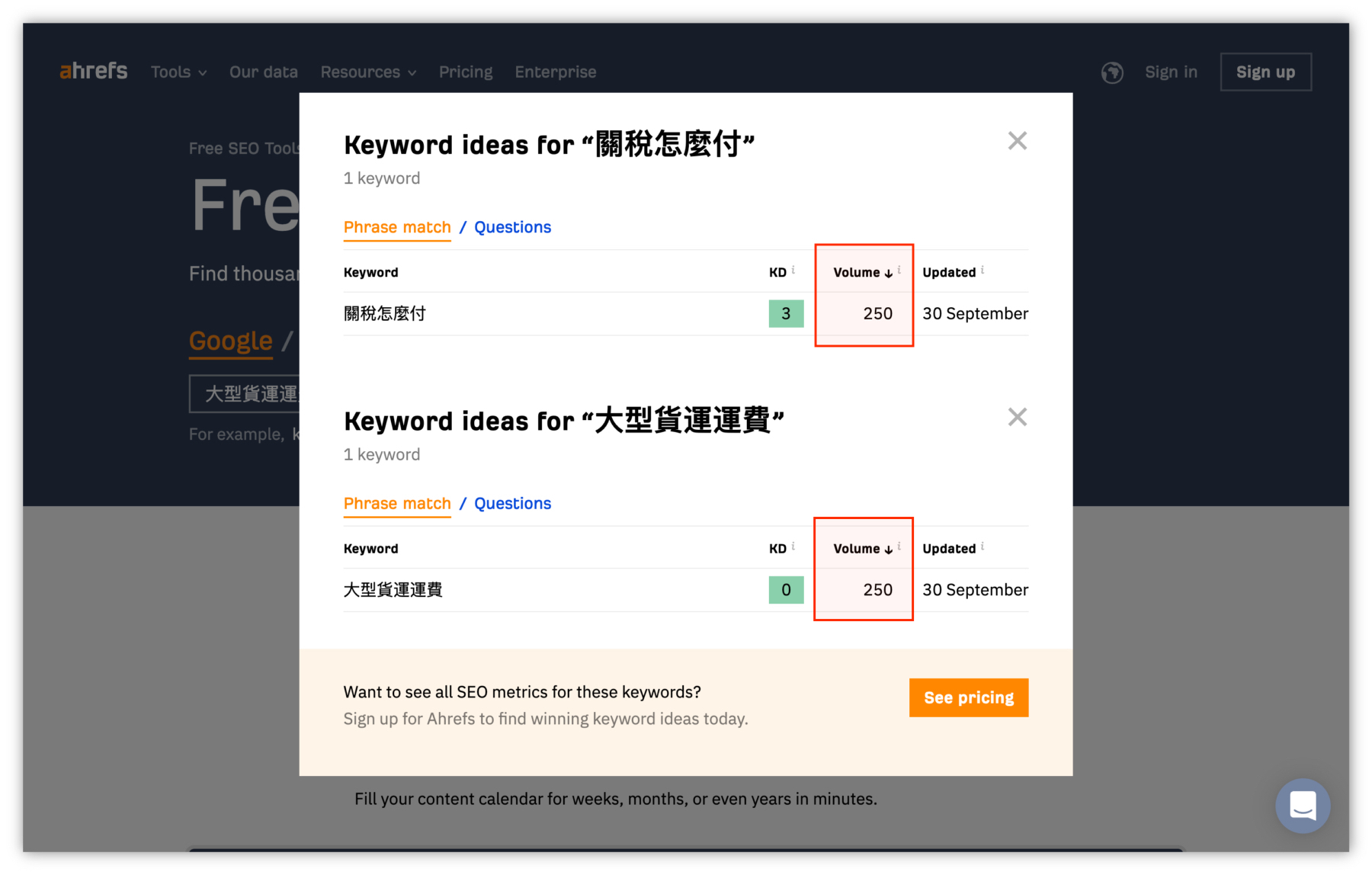Close the 大型貨運運費 keyword ideas panel

pyautogui.click(x=1017, y=417)
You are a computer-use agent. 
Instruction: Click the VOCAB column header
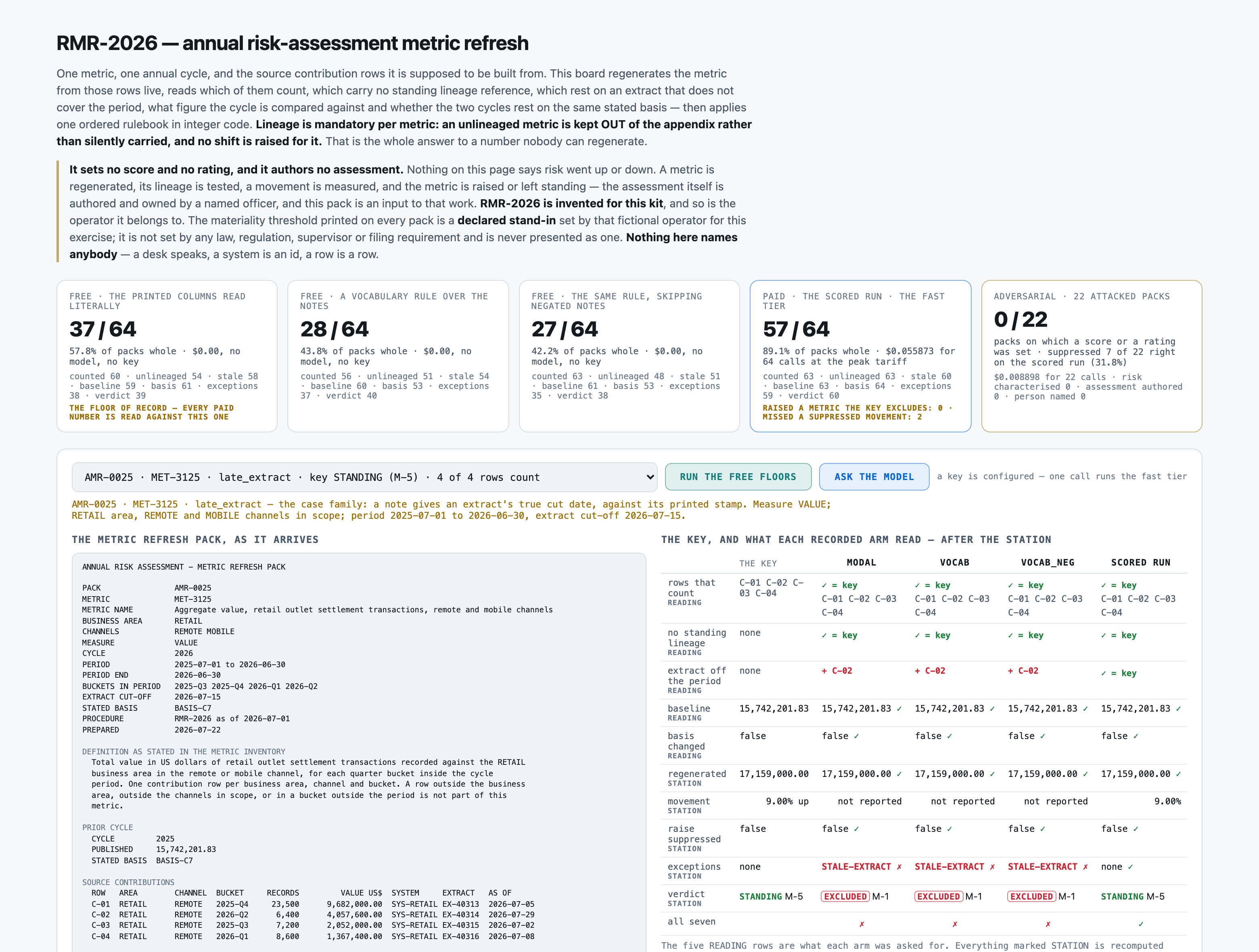point(954,562)
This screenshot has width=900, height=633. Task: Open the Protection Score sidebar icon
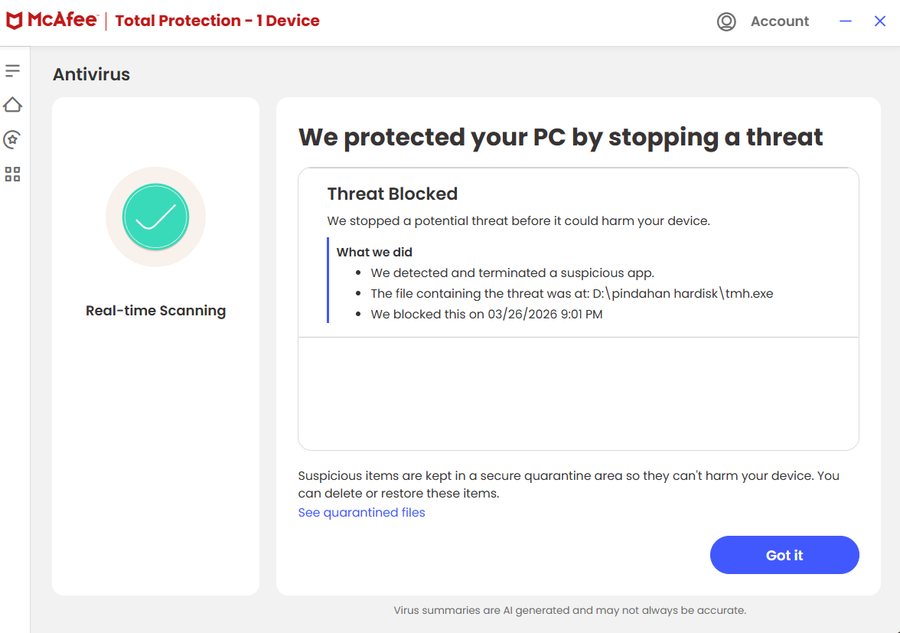point(13,139)
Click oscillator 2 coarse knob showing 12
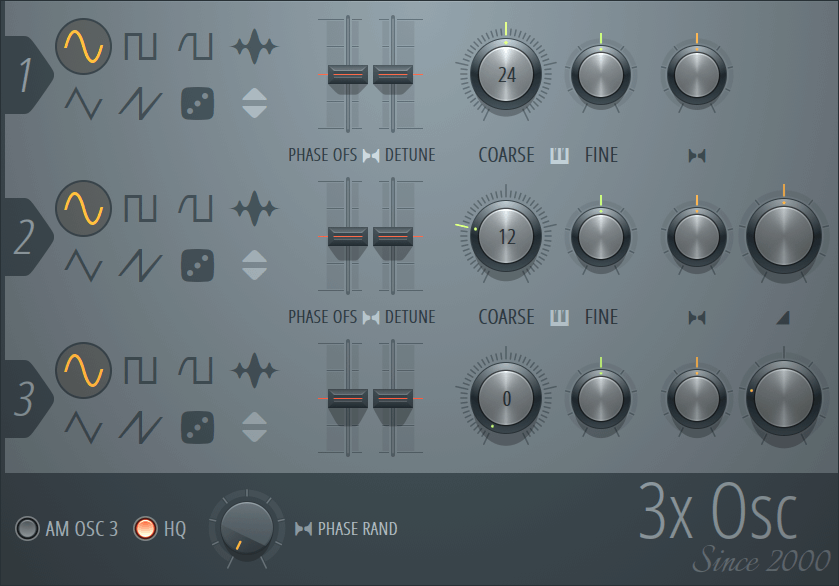This screenshot has height=586, width=839. click(x=506, y=237)
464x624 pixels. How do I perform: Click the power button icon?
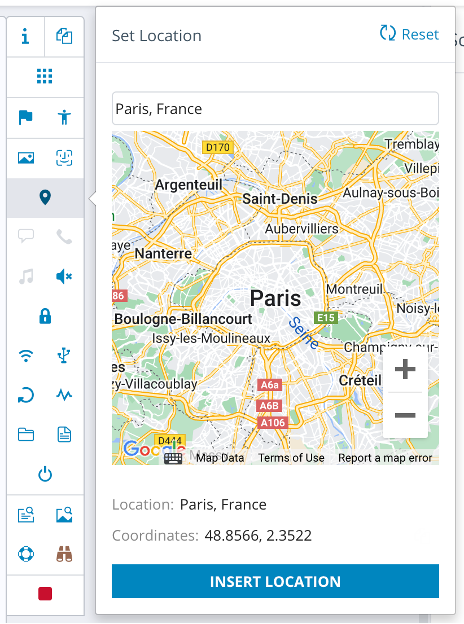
- - - - - - -
* How to complete this task: Transcribe exactly the lines from the one holding "This screenshot has width=900, height=633." through the final line of the material above, both ends included; any pictures should be dropped.

* Solution to the problem:
This screenshot has width=900, height=633. Task: Open the Protection Score sidebar icon
point(13,139)
Click oscillator 2 coarse knob showing 12
This screenshot has height=586, width=839. click(x=506, y=237)
464x624 pixels. How do I perform: Click the power button icon?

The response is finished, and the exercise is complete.